[[ DATASET open ]]
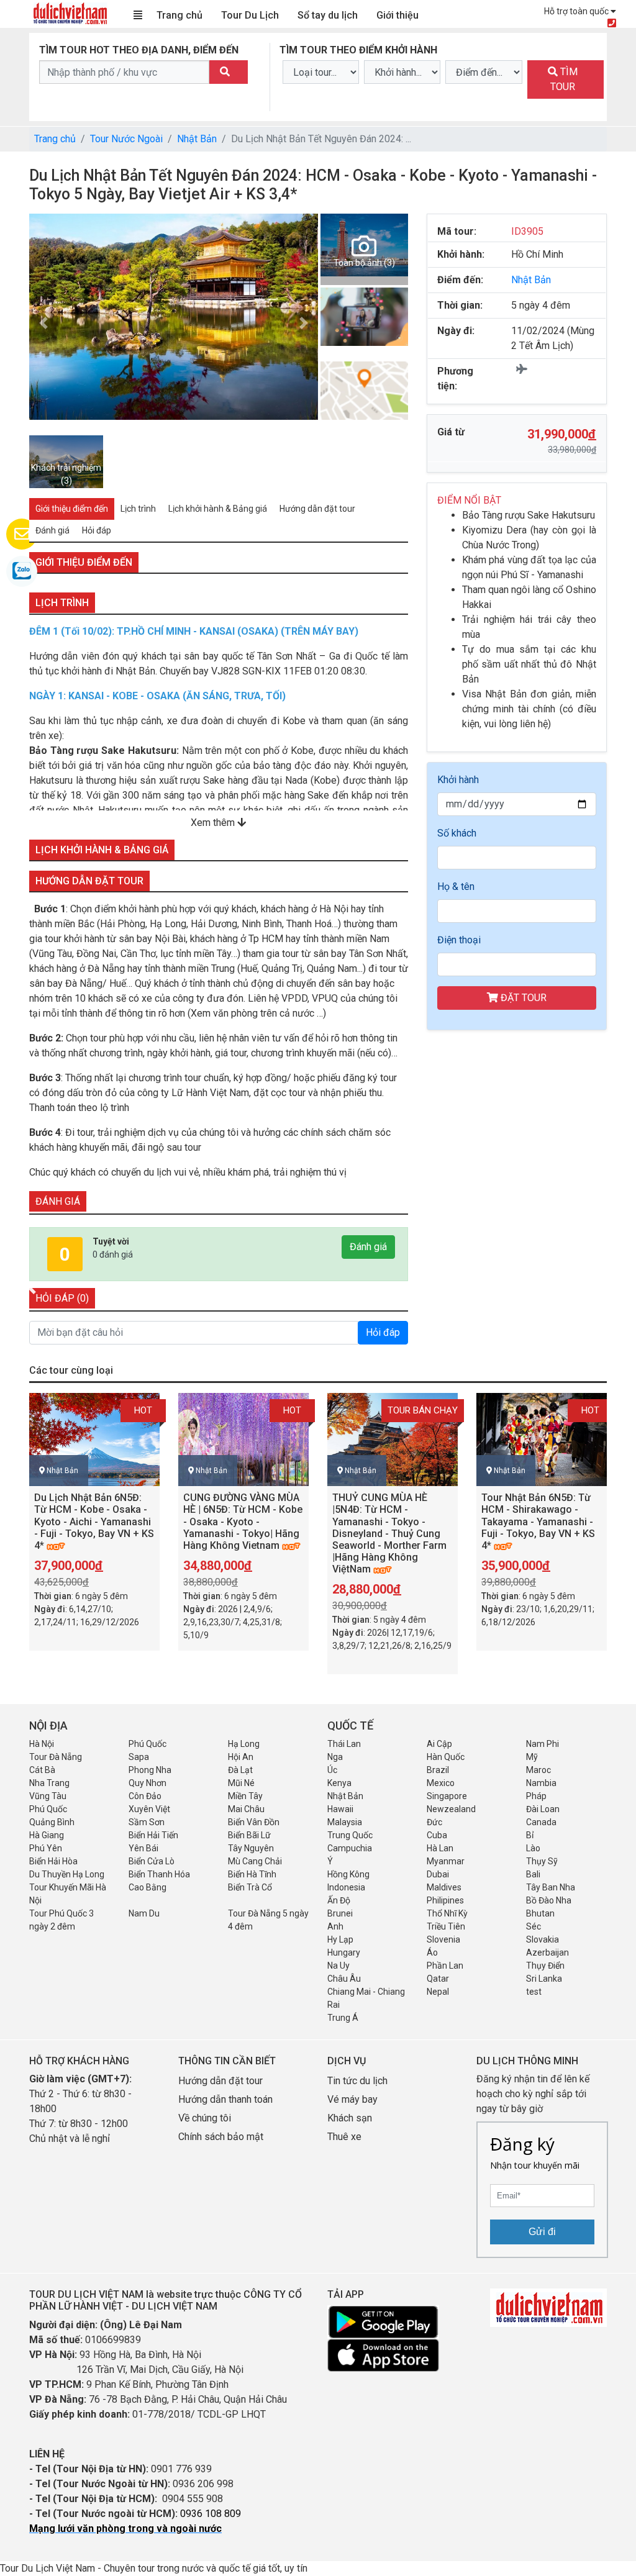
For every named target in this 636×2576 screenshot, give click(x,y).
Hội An (240, 1757)
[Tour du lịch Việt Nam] (69, 13)
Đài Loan (543, 1809)
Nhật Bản (197, 139)
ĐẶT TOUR (522, 998)
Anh (335, 1926)
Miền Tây (245, 1796)
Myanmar (446, 1861)
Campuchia (349, 1848)
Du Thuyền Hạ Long (66, 1874)
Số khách (456, 833)
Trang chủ (179, 15)
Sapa (139, 1757)
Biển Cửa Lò (152, 1861)
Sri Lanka (544, 1979)
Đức (434, 1822)
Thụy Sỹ (542, 1861)
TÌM (564, 79)
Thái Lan (344, 1744)
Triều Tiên (446, 1926)
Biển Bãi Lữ (249, 1835)
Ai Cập (439, 1744)
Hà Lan (440, 1848)
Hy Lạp (340, 1939)
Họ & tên (456, 886)
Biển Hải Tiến (153, 1835)
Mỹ (532, 1757)
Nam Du (144, 1913)
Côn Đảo (145, 1796)
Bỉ (530, 1835)
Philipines (445, 1900)
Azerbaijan (547, 1952)
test (534, 1992)
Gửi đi (542, 2231)
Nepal (438, 1992)
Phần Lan (445, 1966)
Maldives (444, 1887)
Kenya (339, 1783)
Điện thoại (459, 940)
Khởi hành (458, 780)
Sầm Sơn (147, 1822)
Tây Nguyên (251, 1848)
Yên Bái (143, 1848)
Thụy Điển (545, 1966)
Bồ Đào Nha (548, 1900)
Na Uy (338, 1966)
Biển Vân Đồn (253, 1822)
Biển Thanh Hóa (159, 1874)
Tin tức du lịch (357, 2081)
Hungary (343, 1952)
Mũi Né (241, 1783)
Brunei (340, 1913)
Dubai (438, 1874)
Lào (533, 1848)
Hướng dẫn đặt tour (220, 2081)
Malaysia (344, 1822)
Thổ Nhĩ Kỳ (447, 1913)
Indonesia (346, 1887)
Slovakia (542, 1939)
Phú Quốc (147, 1744)
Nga (335, 1757)
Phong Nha (150, 1770)
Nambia (541, 1783)
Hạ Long (244, 1744)
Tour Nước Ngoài (126, 139)
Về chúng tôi (204, 2118)
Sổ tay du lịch (328, 15)
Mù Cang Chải (255, 1861)
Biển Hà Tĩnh (252, 1874)
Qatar (438, 1979)
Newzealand (451, 1809)
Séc (533, 1926)
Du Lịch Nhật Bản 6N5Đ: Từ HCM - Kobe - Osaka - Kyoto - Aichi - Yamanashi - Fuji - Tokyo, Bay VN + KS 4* (94, 1521)
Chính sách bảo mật (222, 2137)
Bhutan (540, 1913)
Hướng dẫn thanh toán (225, 2099)
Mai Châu (246, 1809)
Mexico (441, 1783)
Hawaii (340, 1809)
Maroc (538, 1770)
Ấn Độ (338, 1900)
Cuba (437, 1835)
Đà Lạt (240, 1770)
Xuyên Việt (149, 1809)
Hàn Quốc (446, 1757)
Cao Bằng (147, 1887)
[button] (303, 323)
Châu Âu (344, 1979)
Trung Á (342, 2018)
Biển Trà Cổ (250, 1887)
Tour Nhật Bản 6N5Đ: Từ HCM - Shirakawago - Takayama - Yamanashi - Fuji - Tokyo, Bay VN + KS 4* (538, 1521)
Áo (432, 1952)
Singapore (447, 1796)
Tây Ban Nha (550, 1887)
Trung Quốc (350, 1835)
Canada (541, 1822)
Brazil (438, 1770)
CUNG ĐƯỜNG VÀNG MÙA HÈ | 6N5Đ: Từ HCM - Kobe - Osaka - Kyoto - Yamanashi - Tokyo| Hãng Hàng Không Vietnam (242, 1521)
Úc (332, 1770)
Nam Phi (542, 1744)
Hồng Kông (348, 1874)
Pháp (536, 1796)
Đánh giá (368, 1247)
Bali (533, 1874)
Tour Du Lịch (250, 15)
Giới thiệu (397, 15)
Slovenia (443, 1939)
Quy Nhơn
[[ DATASET closed ]]
ACTION ITEM: Look above for the line with "Tour Nhật Bản" and the line with "Brazil (438, 1770)". Retype those two lines and every line between them exactly, adding nothing.

ANSWER TO THE PROBLEM:
Tour Nhật Bản 6N5Đ: Từ HCM - Shirakawago - Takayama - Yamanashi - Fuji - Tokyo, Bay VN + KS 4* (538, 1521)
Áo (432, 1952)
Singapore (447, 1796)
Tây Ban Nha (550, 1887)
Trung Quốc (350, 1835)
Canada (541, 1822)
Brazil (438, 1770)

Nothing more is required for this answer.